OBJECTIVES: Pervasive developmental disorders (PDDs) are neurodevelopmental disorders characterized by deficits in social interactions, communication impairments, and the presence of restricted interests and stereotyped behaviours. The issue of diagnostic stability, course, and prognosis of PDDs is an increasing focus of research studies. The aim of this study is to evaluate the individuals who were previously diagnosed with pervasive developmental disorders–not otherwise specified (PDD–NOS) (one of the sub-diagnoses of PDDs) under age six years with respect to their current diagnoses.

METHODS: The participants were selected among the patients who were diagnosed with PDD–NOS under six years of age in our outpatient clinic. We obtained 208 patients’ file records. We were able to reach 92 patients’ parent by telephone and 58 parents accepted to voluntarily participate. After the excluded cases, finally 51 patients were evaluated in this cross-sectional naturalistic follow-up study. Children Autism Rating Scale (CARS) and Kiddie-Schedule for Affective Disorders and Schizophrenia (K-SADS) were administered to participants; Autism Behavior Checklist (ABC) was completed by their parents.

RESULTS: There were 44 (86.3%) male and 7 (13.7%) female participants in the study. The current mean age was 8.62 years (SD = 2.25). The mean age at the time of first diagnosis was 3.56 years (SD = 1.22). The mean duration of the follow-up period was 5.05 years (SD = 2.27). Forty-five (88.2%) of 51 patients remained to have one of the PDDs (23 autistic disorder, 22 PDD–NOS) according to DSM-IV-TR. Six patients (11.8%) did not meet the diagnostic criteria of any PDDs. Two of these six patients diagnosed with attention-deficit/hyperactivity disorder and one with mild-level intellectual disability.

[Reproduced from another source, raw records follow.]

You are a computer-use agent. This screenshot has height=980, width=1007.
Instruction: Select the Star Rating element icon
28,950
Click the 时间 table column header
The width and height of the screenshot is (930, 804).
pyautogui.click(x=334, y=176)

CONCLUSIONS: It was observed that 11.8% patients who diagnosed as PDD–NOS less than six years old were found to be off the PDD spectrum. PDD–NOS diagnosis stability was found 43.1% and 45.1% of the patients moved to another PDD diagnosis. These findings should be supported with further studies in Turkey, by increasing sample size, and follow-up duration for understanding the course.

Introduction

Autism spectrum disorder (ASD), which had been defined as pervasive developmental disorders (PDDs) in previous diagnostic and statistical manual of mental disorders (DSM-IV-TR), is characterized by persistent deficits in social communication and social interaction across multiple contexts, including deficits in social reciprocity, nonverbal communicative behaviours used for social interaction, and skills in developing, maintaining, and understanding relationships in DSM-5. In addition to the social communication deficits, the diagnosis of ASD requires the presence of restricted, repetitive patterns of behaviour, interests, or activities [Citation1]. In DSM-IV-TR, there were sub-diagnoses of PDDs: autistic disorder (AD), pervasive developmental disorder–not otherwise specified (PDD–NOS), and Asperger’s disorder. PDD–NOS diagnosis is made for people who do not meet criteria for a specific PDD but who have a severe and persistent impairment in the development of reciprocal social interaction associated with impairment in either verbal or nonverbal communication skills or with the presence of stereotyped behaviour, interests, and activities [Citation2].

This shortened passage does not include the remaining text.